New roles of DNA and SopB in polymerization of SopA of Escherichia coli F plasmid.

Abstract

Active equi-paritioning of the F plasmid is achieved by its sopABC gene. SopA binds to the sopAB promoter region and SopB binds to sopC. SopA also polymerizes in the presence of ATP and Mg(II), which is stimulated by SopB. Non-specific DNA is known to inhibit SopA polymerization and disassemble SopA polymer. This study followed kinetics of polymerization and de-polymerization of SopA by turbidity measurement and found new effects by DNA and SopB. Plasmid DNA, at low concentrations, shortened the lag (nucleation) phase of SopA polymerization and also caused an initial 'burst' of turbidity.
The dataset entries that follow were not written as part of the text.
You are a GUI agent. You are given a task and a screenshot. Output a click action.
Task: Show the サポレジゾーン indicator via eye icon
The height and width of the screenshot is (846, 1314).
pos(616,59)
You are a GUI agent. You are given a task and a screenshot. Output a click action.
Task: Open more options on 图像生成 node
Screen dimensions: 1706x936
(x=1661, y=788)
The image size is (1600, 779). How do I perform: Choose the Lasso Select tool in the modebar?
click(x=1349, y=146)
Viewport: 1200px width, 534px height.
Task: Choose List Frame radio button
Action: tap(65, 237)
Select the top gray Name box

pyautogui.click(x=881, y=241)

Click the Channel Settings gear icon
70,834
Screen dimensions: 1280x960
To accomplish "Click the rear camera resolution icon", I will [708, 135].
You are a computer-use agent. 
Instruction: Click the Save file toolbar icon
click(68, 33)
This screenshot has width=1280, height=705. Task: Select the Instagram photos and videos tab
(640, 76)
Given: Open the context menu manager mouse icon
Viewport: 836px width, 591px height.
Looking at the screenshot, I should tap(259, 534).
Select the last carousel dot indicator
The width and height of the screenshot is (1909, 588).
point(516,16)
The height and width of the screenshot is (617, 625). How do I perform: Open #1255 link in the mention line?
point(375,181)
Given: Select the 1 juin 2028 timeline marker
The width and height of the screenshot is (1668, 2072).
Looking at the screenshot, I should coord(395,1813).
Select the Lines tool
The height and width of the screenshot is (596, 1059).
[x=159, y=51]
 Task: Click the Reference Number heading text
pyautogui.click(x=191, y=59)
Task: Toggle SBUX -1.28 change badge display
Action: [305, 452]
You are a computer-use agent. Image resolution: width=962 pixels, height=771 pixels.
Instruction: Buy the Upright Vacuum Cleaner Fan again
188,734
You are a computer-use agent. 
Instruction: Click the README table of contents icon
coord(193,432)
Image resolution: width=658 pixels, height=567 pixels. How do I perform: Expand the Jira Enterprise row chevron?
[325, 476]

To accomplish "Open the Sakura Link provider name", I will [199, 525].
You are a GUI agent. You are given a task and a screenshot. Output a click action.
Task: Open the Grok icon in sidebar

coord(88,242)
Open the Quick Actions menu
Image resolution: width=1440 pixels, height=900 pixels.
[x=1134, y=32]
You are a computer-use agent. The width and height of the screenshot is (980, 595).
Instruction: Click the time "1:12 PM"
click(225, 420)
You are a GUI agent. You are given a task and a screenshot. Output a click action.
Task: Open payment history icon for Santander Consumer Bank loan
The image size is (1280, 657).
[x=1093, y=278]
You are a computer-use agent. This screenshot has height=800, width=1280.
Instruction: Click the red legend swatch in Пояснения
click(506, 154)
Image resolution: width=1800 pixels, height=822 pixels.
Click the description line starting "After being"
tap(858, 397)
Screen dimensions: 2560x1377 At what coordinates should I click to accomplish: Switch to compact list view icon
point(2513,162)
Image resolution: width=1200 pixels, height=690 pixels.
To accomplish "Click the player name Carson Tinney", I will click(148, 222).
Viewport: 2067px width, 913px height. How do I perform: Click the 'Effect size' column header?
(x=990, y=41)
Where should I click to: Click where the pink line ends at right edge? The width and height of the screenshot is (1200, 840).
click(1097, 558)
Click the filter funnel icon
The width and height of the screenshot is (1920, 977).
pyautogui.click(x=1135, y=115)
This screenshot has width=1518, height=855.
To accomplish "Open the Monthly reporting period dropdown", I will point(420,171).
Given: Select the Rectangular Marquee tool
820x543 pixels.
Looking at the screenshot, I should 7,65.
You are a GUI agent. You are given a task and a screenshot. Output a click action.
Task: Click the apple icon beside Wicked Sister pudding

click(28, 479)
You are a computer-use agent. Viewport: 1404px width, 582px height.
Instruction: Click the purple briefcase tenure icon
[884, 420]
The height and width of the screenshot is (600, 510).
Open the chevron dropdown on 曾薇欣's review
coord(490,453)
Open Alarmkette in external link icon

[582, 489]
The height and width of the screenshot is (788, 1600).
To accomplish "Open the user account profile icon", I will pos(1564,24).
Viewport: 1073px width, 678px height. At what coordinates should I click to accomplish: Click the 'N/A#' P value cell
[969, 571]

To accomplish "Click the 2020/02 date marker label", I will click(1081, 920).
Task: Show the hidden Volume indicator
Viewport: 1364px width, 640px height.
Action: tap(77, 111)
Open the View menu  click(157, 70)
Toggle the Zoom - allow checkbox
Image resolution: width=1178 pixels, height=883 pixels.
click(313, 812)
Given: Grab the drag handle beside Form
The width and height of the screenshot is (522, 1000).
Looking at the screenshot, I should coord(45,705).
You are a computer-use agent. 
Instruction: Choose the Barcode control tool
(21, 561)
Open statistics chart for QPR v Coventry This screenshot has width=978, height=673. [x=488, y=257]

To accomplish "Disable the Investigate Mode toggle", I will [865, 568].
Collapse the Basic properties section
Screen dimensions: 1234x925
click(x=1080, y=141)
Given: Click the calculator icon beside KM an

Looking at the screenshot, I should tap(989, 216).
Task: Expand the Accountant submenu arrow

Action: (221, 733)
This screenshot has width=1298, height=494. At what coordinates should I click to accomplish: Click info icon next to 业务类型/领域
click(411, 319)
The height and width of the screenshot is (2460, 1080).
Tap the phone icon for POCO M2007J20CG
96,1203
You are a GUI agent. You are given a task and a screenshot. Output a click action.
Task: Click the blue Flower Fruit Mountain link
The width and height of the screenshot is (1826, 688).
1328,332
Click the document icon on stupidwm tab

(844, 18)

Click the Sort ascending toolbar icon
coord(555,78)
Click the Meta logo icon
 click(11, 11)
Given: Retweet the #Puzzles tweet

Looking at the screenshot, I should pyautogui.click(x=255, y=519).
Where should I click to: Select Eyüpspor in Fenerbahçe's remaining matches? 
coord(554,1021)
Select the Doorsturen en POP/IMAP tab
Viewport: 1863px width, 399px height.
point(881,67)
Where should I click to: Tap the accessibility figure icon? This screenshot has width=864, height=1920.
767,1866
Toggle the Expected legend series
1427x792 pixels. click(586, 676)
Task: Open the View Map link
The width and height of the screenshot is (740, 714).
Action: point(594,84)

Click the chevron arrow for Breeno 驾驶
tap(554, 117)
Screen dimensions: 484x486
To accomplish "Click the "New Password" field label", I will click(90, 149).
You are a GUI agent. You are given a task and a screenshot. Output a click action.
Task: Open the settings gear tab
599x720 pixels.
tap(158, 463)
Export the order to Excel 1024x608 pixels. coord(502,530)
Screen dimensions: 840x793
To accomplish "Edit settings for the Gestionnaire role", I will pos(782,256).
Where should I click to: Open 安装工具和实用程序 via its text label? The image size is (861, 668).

Results with two non-specific 20-bp DNAs indicated sequence/length dependence of these effects. sopAB operator DNA only showed inhibition of SopA polymerization. Results of turbidity decrease of pre-formed SopA polymer in the presence of ethylenediaminetetraacetic acid showed that SopB also accelerates disassembly of the SopA polymer. The steady-state level of turbidity in the presence of SopB and plasmid DNA indicated synergy between SopB and DNA in the disassembly. SopB protein showed no effect on SopA polymerization, when SopB was specifically bound to DNA. This result and others with truncation mutants of SopB suggested that a proper configuration of the domains of SopB is important for SopA-SopB interactions.